In the entries below, find each line with the string "computer" and copy it.

Records from a data collection
======
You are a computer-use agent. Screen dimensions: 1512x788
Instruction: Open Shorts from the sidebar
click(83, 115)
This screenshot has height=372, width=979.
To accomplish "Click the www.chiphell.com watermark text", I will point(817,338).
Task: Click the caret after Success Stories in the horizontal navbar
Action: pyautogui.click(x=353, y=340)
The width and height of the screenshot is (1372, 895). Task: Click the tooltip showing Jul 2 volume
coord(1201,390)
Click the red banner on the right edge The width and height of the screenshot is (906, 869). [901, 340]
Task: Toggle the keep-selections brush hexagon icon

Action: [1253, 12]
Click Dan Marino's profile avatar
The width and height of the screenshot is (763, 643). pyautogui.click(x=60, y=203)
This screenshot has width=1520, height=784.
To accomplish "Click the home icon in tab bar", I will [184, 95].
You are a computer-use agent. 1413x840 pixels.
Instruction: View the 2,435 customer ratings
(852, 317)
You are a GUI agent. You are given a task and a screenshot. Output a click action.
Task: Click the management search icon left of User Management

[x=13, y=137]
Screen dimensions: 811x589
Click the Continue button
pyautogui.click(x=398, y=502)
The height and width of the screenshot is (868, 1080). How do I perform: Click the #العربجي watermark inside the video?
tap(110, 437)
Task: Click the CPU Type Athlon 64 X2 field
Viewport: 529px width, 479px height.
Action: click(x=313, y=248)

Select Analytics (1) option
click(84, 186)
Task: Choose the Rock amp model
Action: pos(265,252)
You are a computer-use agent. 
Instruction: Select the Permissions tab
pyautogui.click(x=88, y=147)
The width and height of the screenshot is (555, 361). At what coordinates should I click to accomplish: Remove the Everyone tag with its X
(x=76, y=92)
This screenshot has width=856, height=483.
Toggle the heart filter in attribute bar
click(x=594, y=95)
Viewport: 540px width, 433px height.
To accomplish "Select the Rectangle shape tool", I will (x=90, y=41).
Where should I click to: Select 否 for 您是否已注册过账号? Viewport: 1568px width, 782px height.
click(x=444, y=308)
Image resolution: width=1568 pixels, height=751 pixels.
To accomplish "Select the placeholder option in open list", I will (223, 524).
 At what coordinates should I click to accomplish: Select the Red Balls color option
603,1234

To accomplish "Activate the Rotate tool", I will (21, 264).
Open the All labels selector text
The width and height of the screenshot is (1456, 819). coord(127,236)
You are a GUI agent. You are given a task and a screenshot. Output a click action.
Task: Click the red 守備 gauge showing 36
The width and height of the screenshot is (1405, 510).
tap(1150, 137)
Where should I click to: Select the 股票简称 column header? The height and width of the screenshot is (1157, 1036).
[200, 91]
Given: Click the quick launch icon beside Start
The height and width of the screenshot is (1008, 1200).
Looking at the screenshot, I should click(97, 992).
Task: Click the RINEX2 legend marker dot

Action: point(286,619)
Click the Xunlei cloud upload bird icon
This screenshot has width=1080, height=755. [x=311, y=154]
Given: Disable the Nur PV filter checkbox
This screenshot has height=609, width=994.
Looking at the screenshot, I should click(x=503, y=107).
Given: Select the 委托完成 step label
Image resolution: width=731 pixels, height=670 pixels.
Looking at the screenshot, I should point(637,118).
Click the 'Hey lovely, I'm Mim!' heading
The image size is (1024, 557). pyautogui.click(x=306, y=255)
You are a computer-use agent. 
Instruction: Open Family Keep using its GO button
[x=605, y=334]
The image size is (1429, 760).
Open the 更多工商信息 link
======
▶ **EXPECTED ANSWER**:
You are a computer-use agent. Screen dimensions: 1512x788
You are a computer-use agent. 1413x840 pixels.
You are a computer-use agent. 
You are a computer-use agent. 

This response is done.